=== Begin Enclosure ===

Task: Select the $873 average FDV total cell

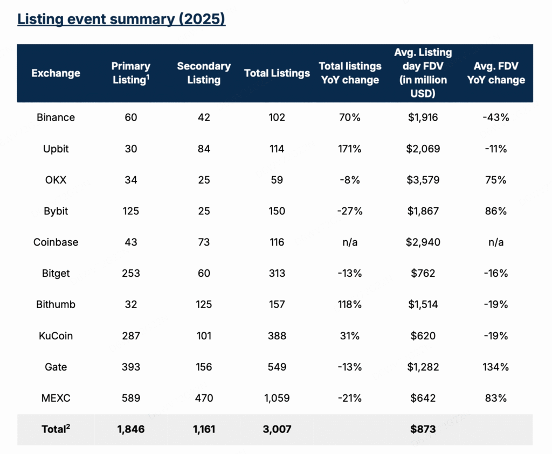Action: coord(423,430)
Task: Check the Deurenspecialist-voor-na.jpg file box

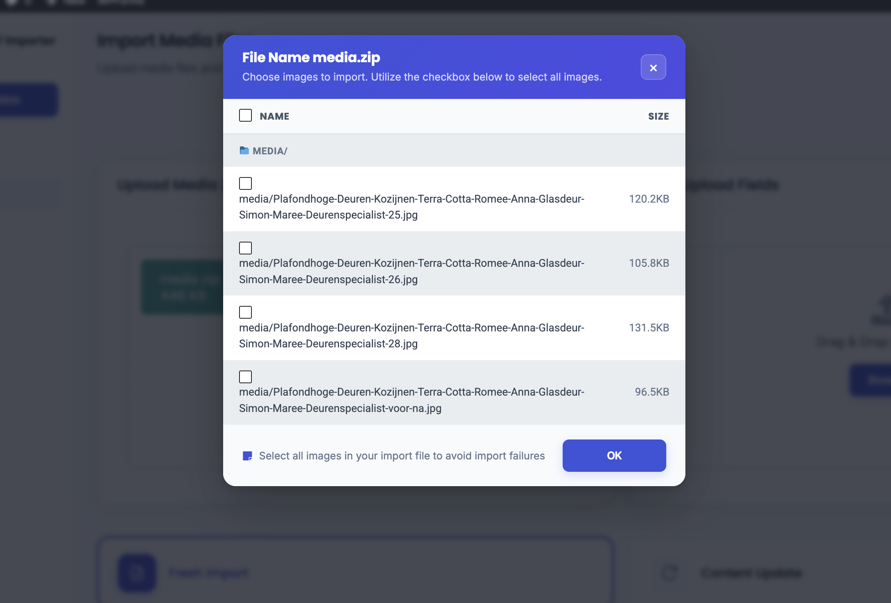Action: pos(245,377)
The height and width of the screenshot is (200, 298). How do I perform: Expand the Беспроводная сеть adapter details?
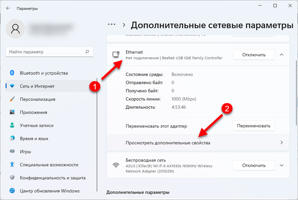coord(282,165)
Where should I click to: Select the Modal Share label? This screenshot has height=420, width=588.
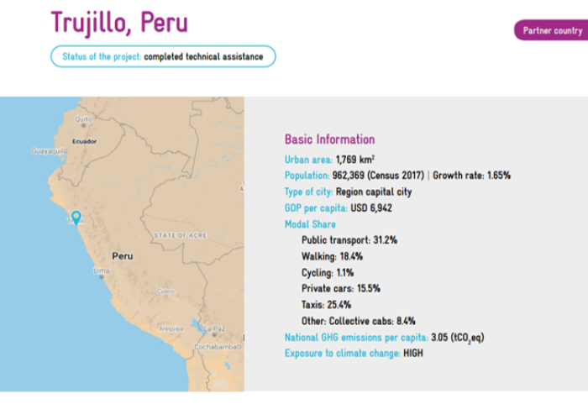(310, 224)
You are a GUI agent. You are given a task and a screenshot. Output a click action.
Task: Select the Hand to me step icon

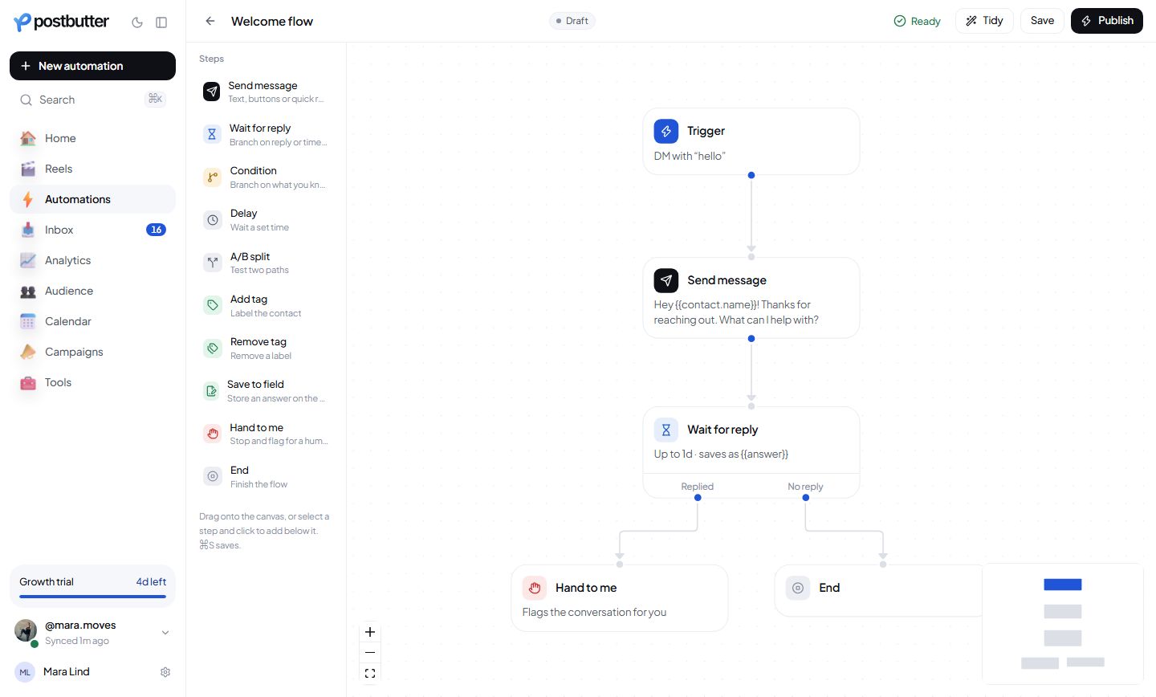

=== End Enclosure ===

Brief: Only what runs from the line with "Where should I" through the last line of the listing above belongs in the answer, set down exactly and free of pictures.

Answer box:
Where should I click to: Select the Modal Share label? This screenshot has height=420, width=588.
(310, 224)
You are a GUI agent. You are given a task and a screenshot. Output a click action.
Task: Select the Hand to me step icon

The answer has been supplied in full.